How do I define data errors?
- Errors arise from many sources including position errors, elevation errors, instrument noise, etc. Therefore you should assign a reasonable value for all data points - say on the order of 5% of the average value.
- It is wise estimate error using both a percentage and a constant value. This is especially true for data that can be close to zero, or which can be both positive and negative because using a percentage only means that values close to zero would end up being considered as nearly perfect. See the definition of ERRi in the user's manual of the code you are using.
- If the noise on data are not Gaussien, random, etc. you may have to loosen the misfit critia. In DCIP2D, either specify a value greater than 1 for ChiFact, or examine the data carefully and specify larger errors for data points you don't trust as well. In other words, "default" errors calculated by the program are not always appropriate.

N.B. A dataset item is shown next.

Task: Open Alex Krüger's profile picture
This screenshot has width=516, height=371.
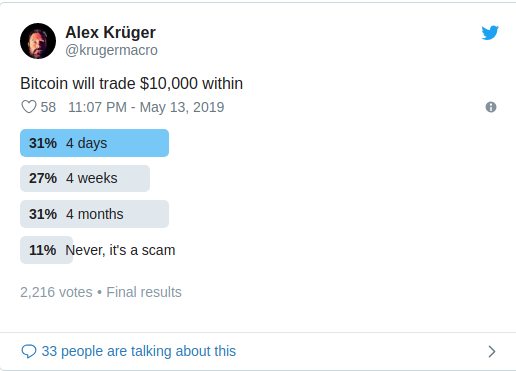Action: pos(38,41)
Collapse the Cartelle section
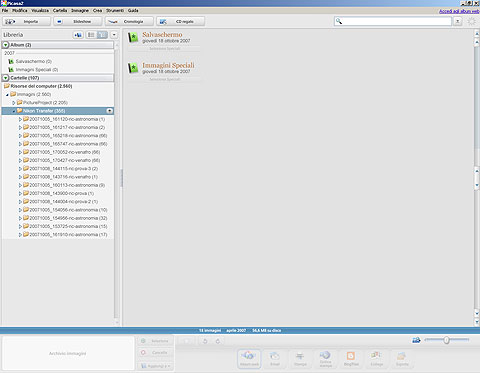The image size is (480, 373). [6, 78]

- When errors are not known: In GRAV3D, MAG3D or EM1DFM there are several ways finding optimal solutions without having to specify a Chifact. These are the L-curve or GCV options. Discussion is provided in the tutorial on linear inversion (large PDF).
- Default errors for DCIP2D are calculated as explained under "ERRi" in the manual. Here are two approaches to adding noise to data:
- Use the formula described in the manual i.e. contaminate the exact data with Gaussian noise (GN) of standard deviation (sd) equalling 5% of the chargeability value plus additional GN with sd equal to a constant (for example 0.1 pfe).
- Similar to the above, however instead of using 5% of the chargeability value for the sd use 5% of a power law function of the Vp i.e. 0.5Vp^-0.3. This is derived (the constants are arbitrary) by plotting chargeability error against Vp. The errors for both cases are then the sd of the noise (as specified in the manual), however you should add an additional error floor to this value to get a suitable model. You may not have to add error floor for the resistivity inversions.
What is meant by “initial model”, and “reference model”?
- See inversion code manuals under “input parameters” or similar headings. The initial model is a model of the earth compatible with the model type being produced by the inversion code (1D, 2D, or 3D) that is used to get the iterative inversion process started. It is usually a uniform value (of the relevant physical property), but it can be a more complex model. For example, when generating 2D models for data gathered along parallel lines, one successful result could be used as the initial model for inversion of data along an adjacent line, if you think the structures do not change very rapidly from line to line.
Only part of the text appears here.